Note: The use of double beat cars is no longer allowed. For example, 3S23 would identify an additional unit assigned to the S2 beat, not a unit covering both beats S2 and S3.

C. Umbrella Units

1. Units assigned to cover entire sectors or with no designated beat(s) shall be identified by the watch, sector, a zero and a number 1 through 9 (e.g., 3N01, 3N08). Units assigned to extra patrol for the sector will use numbers 01 through 06 and be available for 9-1-1 calls. Unmarked, surveillance or dedicated pro-active units will use numbers 07 through 09 and be available for emergency calls only.

D. Uniformed Walking Beat Units

1. Walking beat officers shall be identified by watch, sector and a two-digit number 51 through 59 (e.g., 3E51, 3E55). Walking beat sergeants shall be designated by the watch, sector and the number 50, (e.g., 3E50).

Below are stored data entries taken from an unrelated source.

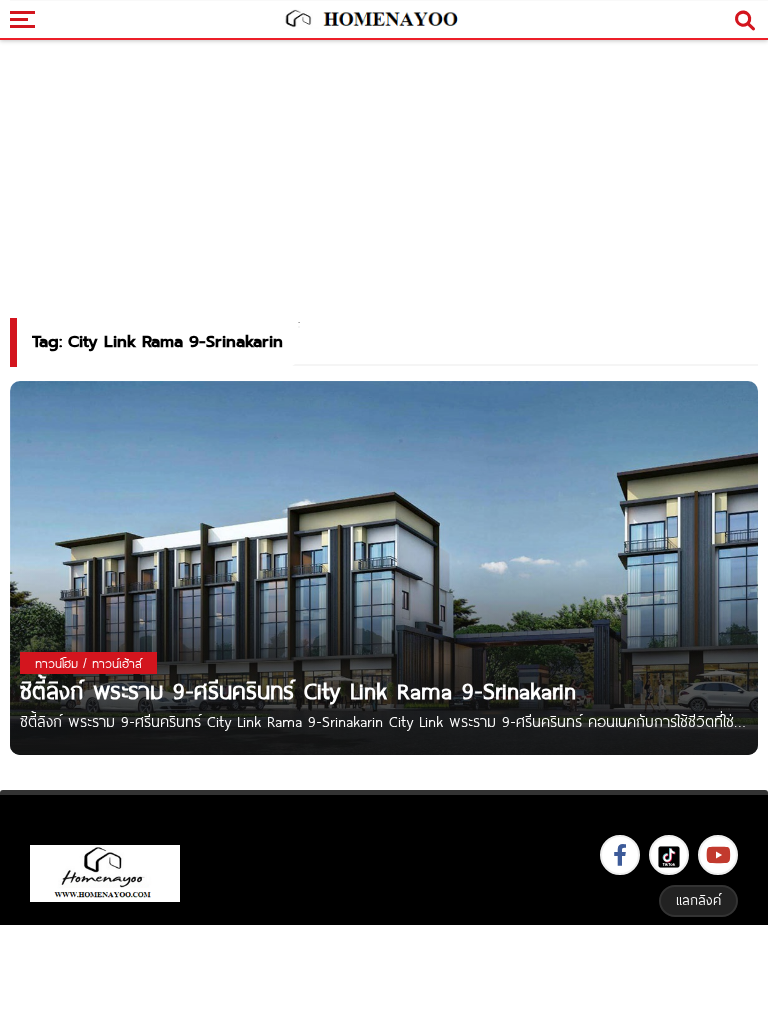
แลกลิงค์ (698, 900)
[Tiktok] (669, 855)
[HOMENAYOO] (370, 20)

E. Uniformed Emphasis Units & Sergeant

1. Patrol officers assigned to special emphasis (e.g., gang suppression, target areas), shall be designated by the watch, sector and a two-digit number 61 through 69 or 71 through 79, (2M62, 2M79, etc.). Emphasis unit sergeants shall be designated by the watch, sector and the number 60 or 70, (e.g., 2M70).

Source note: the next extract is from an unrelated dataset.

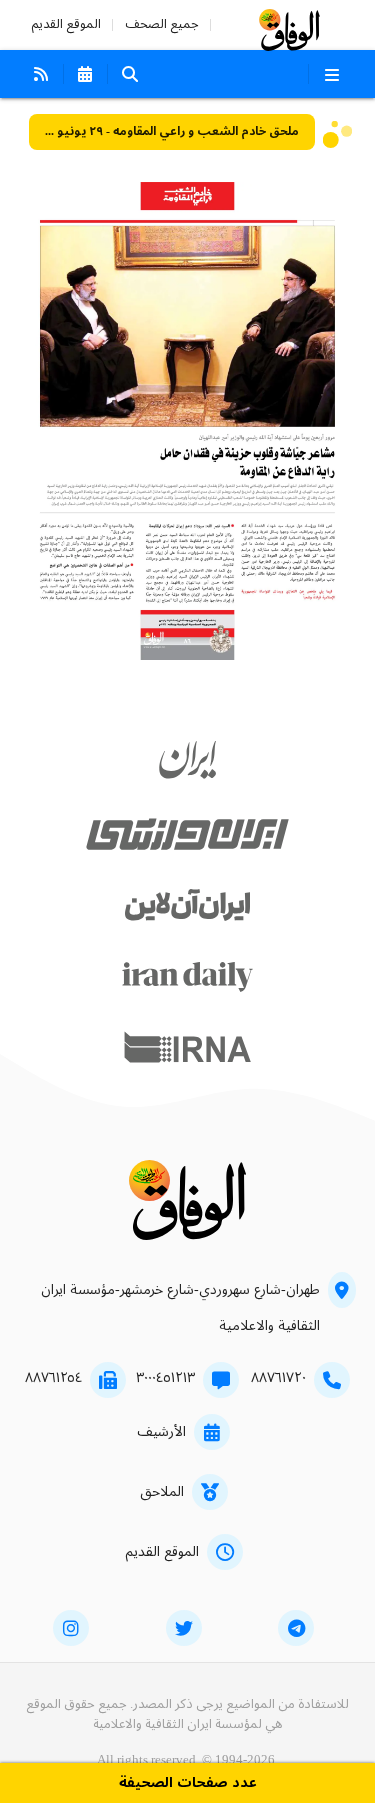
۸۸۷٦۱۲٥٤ (53, 1378)
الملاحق (162, 1492)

D. Uniformed Bicycle Beat Units & Sergeant

1. Bicycle officers shall be identified by watch, sector and a two-digit number 81 through 89 or 91 through 99 (e.g., 2U83, 2U94). Bicycle unit sergeants shall be designated by the watch, sector and the number 80 or 90, (e.g., 2U80).

E. Patrol Wagons

1. A patrol wagon shall be identified by the sector, watch and the number "10" (e.g., 3K10, 2D10).

F. Mobile Precincts

1. The mobile precincts will be designated as MP1, MP2 and MP3. They will not utilize a watch or sector designator.

G. Off Duty or Unassigned Personnel

1. Off-duty personnel using SPD radio will identify themselves by using their employee serial number preceded by the alpha designator “VICTOR” (e.g., V5348). Employees not assigned a radio unit number who have need to use SPD police radio are also required to identify themselves using their employee serial number preceded by the alpha designator “VICTOR”.

H. Special Event Radio Assignment Numbers

1. The Seattle Police Department regularly allocates staffing for special events and provides radio support services for units involved. Special events include large gatherings, V.I.P. security, special command operations and events such as Seafair, Hydroplane Races and other City activities. In order to minimize confusion and attain uniformity and standardization for radio operations and later reporting of special event resources, units are to be assigned using the following alpha designators: A – ADAM; I – IDA and Y – YOUNG, and the numbers 1 through 200. The numbers 1 through 5 may also precede the designator (e.g., Y25, A120, 5A75, 3Y130). Sergeants shall be identified by using the alpha designator preceded by a number 1 through 20 (e.g., 3A, 12Y).